2014 yılı nisan ayı itibariyle 1 ABD Doları’nın değeri 2,14 Türk Lirası’ydı. Son bir buçuk yıl boyunca yükselme trendi gösteren ABD Doları’nın değeri günümüz (17 Nisan 2015) döviz kur endekslerine göre 2,69 Türk Lirası üzerinden işleme açılıyor. Geçtiğimiz günlerde rekor üstüne rekor kırarak değerini arttıran dolar, 2,72 Türk Lirası sınırına ulaşarak kendisine yeni bir değer bandı oluşturmuş gibi görünüyor.

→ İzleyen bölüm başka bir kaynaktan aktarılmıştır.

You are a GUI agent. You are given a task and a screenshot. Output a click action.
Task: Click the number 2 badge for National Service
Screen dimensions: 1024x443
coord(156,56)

Türk Lirası’nın (TRY) ABD Doları (USD) karşısında süregelen değer kaybının devam edip etmeyeceği, döviz kurunun yeni seyrinin hangi yönde olacağı cevabı en çok merak edilen sorular arasında bulunuyor. Diğer taraftan mevcut seyrin ülke ekonomisine etkisi ile birlikte ekonomi politikası adına alınması gereken önlemler de tartışılmaya devam ediliyor. Bu soruların cevaplanabilmesi adına ABD Doları’nın yükselişi altındaki sebeplerin iyice anlaşılması gerekiyor.
Dolar Neden Yükseliyor?
ABD Merkez Bankası (FED) uzun süredir faiz artırımına gideceği yönünde açıklamalarda bulunuyordu. 2015 Ocak ayı içerisinde yıl sonu faiz oranlarını %1.25 bandına çekeceğini açıklayan FED, geçtiğimiz aylarda faiz hedefini %0.625’e çektiğini ancak bu artışın Haziran (2015) ayından önce gerçekleşmesinin muhtemel olduğunu açıklamıştı.
FED’in ABD Doları’na verdiği faiz miktarını artırması, yabancı ülke sermayelerine dağılan doların ABD’ye dönerek bir yıl içerisinde alabileceği garanti kar oranını %0’dan %0.625’e çekebileceği anlamına geliyor. Faiz artırımı sinyalleriyle birlikte yabancı sermayelere döviz olarak dağılmış olan ABD Doları’nın bu ülkelerden çekilerek yeniden ABD’ye dönmesi bekleniyordu. Ardı ardına faiz artırımını destekleyici yönde gelen açıklamalar ve Haziran’ın (2015) yaklaşmasıyla birlikte dolar üzerindeki baskı arttı. Doların birçok ülke ekonomisinden çekilerek ulaşımı daha güç bir para birimi halini almasını sağladı ve değerini artırdı.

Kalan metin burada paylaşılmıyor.